Audio books are great resources for kids who struggle with learning. is a great resource, and many libraries have them as well- the books can be put on an ipod or burned to a CD- however it works best, and that can really speed up both reading time and retention of information.
Math is a really big challenge. What level math are you doing? Algebra can be a challenge, especially if they have handwriting issues and lining up the problems appropriately can be a real issue. They have some new paper out like larger squared- graph paper which can help with the visual perceptual problems.
Does is look more like dyscalula or dyslexia? Can you tell me a bit more about where she seems to be getting stuck, and it will be easier to point you to the most helpful resources :)

Ms. Zack's picture
Ms. Zack
Math Teacher @ a Project Based Learning Charter High School Brighton, MI

Hi Whitney,

Thanks for getting back to me. It seems to be dyslexia, she can handle doing basic calculations just fine, it is more about her being able to read a problem or the directions the right way. She also seems to have issues switching numbers and misreading/misinterpreting figures.

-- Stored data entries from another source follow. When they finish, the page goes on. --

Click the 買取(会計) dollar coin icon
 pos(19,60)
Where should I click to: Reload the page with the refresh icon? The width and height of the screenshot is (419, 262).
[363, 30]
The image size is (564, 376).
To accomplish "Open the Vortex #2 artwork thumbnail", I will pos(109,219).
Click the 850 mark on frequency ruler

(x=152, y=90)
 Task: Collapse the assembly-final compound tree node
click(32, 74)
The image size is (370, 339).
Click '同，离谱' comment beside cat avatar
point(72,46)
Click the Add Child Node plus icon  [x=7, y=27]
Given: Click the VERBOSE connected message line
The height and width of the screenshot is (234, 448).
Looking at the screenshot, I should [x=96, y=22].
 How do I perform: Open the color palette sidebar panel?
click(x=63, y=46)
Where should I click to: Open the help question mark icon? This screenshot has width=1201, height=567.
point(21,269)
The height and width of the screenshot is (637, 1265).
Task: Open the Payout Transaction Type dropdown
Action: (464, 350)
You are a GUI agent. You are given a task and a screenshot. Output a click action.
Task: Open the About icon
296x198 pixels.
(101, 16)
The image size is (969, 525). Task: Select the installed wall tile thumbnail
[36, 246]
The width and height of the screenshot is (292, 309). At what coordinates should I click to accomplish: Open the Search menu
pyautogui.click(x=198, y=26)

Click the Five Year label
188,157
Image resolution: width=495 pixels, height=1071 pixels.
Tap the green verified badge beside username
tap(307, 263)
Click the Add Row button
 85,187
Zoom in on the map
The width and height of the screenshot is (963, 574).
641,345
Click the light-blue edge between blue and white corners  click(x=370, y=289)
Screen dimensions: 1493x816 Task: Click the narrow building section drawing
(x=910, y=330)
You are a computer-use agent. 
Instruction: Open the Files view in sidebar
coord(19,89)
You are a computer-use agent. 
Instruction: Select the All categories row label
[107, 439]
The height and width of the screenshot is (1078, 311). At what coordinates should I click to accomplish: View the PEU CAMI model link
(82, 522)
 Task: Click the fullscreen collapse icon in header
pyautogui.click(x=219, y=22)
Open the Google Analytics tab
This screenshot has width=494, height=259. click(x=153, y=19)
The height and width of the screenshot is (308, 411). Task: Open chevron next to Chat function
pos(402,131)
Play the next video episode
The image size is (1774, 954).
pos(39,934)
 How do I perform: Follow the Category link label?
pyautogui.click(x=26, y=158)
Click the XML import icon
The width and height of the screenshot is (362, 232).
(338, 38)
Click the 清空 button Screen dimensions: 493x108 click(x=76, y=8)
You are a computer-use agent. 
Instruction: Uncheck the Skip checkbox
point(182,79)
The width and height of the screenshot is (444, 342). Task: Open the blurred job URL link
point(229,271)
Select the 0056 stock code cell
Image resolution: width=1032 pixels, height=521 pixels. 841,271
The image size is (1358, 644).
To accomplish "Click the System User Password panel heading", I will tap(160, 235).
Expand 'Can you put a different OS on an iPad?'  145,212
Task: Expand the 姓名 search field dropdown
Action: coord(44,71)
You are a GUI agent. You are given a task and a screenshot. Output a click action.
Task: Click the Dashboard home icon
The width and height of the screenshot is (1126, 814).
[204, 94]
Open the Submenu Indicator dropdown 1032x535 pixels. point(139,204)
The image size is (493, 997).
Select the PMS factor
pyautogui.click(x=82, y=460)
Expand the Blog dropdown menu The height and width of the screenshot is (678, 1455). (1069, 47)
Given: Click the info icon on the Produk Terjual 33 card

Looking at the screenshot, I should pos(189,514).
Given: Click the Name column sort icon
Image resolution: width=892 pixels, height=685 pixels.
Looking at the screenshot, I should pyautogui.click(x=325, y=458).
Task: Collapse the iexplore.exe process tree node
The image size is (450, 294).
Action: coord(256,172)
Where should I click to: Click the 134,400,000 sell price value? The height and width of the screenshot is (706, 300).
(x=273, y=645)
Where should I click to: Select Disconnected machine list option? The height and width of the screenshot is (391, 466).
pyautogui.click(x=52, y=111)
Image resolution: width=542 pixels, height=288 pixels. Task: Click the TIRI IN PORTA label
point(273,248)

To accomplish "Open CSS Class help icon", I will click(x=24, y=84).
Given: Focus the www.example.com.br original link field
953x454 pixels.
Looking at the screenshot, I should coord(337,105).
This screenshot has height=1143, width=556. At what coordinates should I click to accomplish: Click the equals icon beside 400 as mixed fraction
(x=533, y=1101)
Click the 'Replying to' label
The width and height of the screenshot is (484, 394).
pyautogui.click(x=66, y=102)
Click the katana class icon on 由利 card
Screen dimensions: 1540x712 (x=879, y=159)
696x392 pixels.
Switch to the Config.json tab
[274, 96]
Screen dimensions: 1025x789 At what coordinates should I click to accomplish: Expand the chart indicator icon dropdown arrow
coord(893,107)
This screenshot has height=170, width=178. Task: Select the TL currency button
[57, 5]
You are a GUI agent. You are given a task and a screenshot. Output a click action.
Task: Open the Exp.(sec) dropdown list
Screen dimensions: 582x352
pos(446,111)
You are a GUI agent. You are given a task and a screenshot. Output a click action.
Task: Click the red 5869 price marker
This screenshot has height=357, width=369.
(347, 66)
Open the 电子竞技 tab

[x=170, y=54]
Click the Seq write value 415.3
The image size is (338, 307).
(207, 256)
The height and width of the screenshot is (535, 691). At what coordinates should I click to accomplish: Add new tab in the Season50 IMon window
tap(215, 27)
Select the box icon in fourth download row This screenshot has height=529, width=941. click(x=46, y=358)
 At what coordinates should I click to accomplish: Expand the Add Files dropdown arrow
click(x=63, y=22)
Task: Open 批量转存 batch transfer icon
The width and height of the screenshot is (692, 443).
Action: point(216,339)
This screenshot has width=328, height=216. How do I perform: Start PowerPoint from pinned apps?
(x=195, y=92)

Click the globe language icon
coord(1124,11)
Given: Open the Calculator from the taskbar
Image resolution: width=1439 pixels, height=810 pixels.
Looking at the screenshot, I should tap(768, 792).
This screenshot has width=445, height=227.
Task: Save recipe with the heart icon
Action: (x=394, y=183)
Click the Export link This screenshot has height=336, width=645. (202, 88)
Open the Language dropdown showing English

This student is in my 10th grade Geometry course, so being able to understand what they are asking of you, and how it relates to the diagram is really important.

Thanks again!

Whitney Hoffman's picture
Whitney Hoffman
Producer LD Podcast, Digital Media Consultant, Author

Hi Kristen :)
It can be tough with kids with different LD's because the big titles, like Dyslexia or ADHD sometimes gloss over kind of particular processing issues like sequencing steps, or part to whole relationships which may be working memory based, or other things like that. For example, if it looks like her issue is keeping all the pieces of the problem in mind sometimes, maybe she's a kid who things like scrap paper to be able to order the parts or steps in advance can help- something that provides more of a template she can follow and not rely on trying to do too many pieces at once in her head.
Sandra Reif has a great book (there's a teacher's version and a parent's version) The Dyslexia Book of Lists and The Dyslexia Checklist that has some brief sections on Dyslexia and math that might be helpful, and in general when trying to help kids with these issues, and she mentions specifically that many kids with Dyslexia do have these working memory and sequencing problems.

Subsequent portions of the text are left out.